**Stated goal**
Transcribe the lines of the material without any changes, from the very beginning through the line that contains "pyautogui.click(x=477, y=415)", including that line.

**Input for this task**
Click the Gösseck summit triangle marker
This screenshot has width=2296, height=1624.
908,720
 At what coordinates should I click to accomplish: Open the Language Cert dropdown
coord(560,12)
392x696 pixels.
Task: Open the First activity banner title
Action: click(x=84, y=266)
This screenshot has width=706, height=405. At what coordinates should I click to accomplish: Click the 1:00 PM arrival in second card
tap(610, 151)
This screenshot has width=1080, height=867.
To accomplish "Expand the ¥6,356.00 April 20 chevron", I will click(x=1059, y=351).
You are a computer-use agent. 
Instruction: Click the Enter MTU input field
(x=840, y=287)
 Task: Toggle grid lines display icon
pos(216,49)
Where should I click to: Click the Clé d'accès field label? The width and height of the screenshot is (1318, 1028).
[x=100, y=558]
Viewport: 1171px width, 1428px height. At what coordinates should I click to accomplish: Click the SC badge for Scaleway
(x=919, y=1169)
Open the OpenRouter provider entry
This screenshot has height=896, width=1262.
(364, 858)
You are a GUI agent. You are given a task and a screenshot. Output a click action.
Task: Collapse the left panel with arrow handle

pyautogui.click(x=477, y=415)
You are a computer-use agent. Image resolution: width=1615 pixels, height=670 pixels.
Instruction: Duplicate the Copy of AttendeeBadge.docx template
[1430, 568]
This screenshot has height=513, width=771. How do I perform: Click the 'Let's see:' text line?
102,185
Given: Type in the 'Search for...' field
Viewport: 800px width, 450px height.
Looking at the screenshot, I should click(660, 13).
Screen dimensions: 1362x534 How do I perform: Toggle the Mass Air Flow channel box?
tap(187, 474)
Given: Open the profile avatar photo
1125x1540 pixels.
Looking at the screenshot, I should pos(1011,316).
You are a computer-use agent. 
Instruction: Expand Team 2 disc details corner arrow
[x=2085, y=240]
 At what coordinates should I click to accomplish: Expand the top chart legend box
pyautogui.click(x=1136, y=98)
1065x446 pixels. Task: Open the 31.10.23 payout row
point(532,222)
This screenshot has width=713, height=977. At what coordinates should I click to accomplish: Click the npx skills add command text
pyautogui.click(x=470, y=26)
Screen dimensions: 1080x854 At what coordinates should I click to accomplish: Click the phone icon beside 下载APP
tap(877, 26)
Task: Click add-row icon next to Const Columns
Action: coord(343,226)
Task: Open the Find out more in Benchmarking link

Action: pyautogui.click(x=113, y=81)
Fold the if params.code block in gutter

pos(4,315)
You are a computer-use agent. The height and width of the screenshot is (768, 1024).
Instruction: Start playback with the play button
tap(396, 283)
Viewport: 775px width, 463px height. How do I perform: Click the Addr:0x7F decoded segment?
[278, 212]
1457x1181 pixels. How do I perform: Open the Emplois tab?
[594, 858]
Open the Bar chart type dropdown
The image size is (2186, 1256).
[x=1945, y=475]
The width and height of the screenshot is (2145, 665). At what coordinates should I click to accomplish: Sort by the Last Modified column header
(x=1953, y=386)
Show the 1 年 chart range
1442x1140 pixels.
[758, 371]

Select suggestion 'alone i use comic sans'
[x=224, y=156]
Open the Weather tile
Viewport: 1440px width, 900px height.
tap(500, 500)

**Expected answer**
Click the Gösseck summit triangle marker
This screenshot has width=2296, height=1624.
908,720
 At what coordinates should I click to accomplish: Open the Language Cert dropdown
coord(560,12)
392x696 pixels.
Task: Open the First activity banner title
Action: click(x=84, y=266)
This screenshot has width=706, height=405. At what coordinates should I click to accomplish: Click the 1:00 PM arrival in second card
tap(610, 151)
This screenshot has width=1080, height=867.
To accomplish "Expand the ¥6,356.00 April 20 chevron", I will click(x=1059, y=351).
You are a computer-use agent. 
Instruction: Click the Enter MTU input field
(x=840, y=287)
 Task: Toggle grid lines display icon
pos(216,49)
Where should I click to: Click the Clé d'accès field label? The width and height of the screenshot is (1318, 1028).
[x=100, y=558]
Viewport: 1171px width, 1428px height. At what coordinates should I click to accomplish: Click the SC badge for Scaleway
(x=919, y=1169)
Open the OpenRouter provider entry
This screenshot has height=896, width=1262.
(364, 858)
You are a GUI agent. You are given a task and a screenshot. Output a click action.
Task: Collapse the left panel with arrow handle

pyautogui.click(x=477, y=415)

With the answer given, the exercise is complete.